= Porchetus =

Italian theologian

Porchetus Salvagus (Victor Porchetto de Salvatici) (died c. 1315), sometimes referred to as Porchetus, was an Italian Carthusian monk from Genoa, Italy. Variants of his name include: Porcheus de Salva ignis, Salvagus, Salvagus Porchetus, Porchetus Salvagus, Salvaticus, de Salvaticis, Victor Porchetto de' Salvatici, Porchetto de Salvatici, and Porchetus de Salvaticis, etc.

He is known for his antisemitic work from c. 1303, Victoria adversus impios Hebraeos, in qua tum ex sacris litteris tum ex dictis Talmud ac cabbilistarum et aliorum omnium authorum quos hebraei recipiunt monstratur veritas catholicae fidei (which would not be printed until 1520).
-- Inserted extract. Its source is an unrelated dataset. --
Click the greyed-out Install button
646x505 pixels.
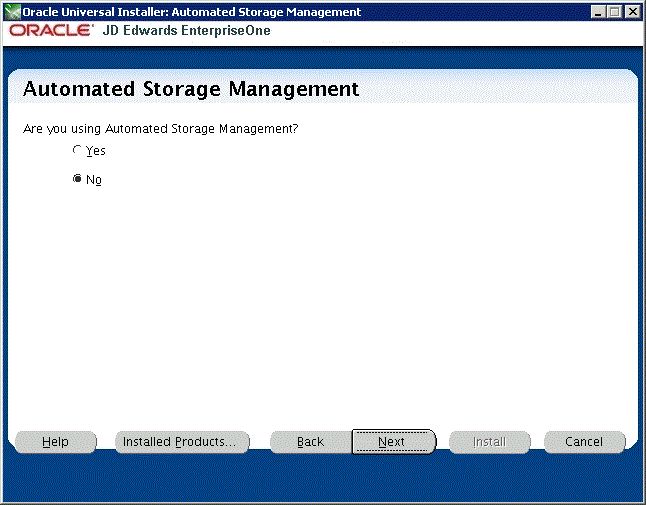click(x=489, y=442)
The first part of his book enumerates proofs to demonstrate the epistemic truth of Christianity from the Holy Scriptures, and the second part similarly instances proofs from the Kabbalah and rabbinic literature. Porchetus' material was not original, copied mostly from the Pugio fidei of Ramon Martí of Catalan. Porchetus' book, in turn, was copied by later writers, such as Pietro Colonna Galatino. Its introduction (prologus) was reprinted by Johann Christoph Wolf in his Bibliotheca Hebraea (vol. 2, 1124–1127).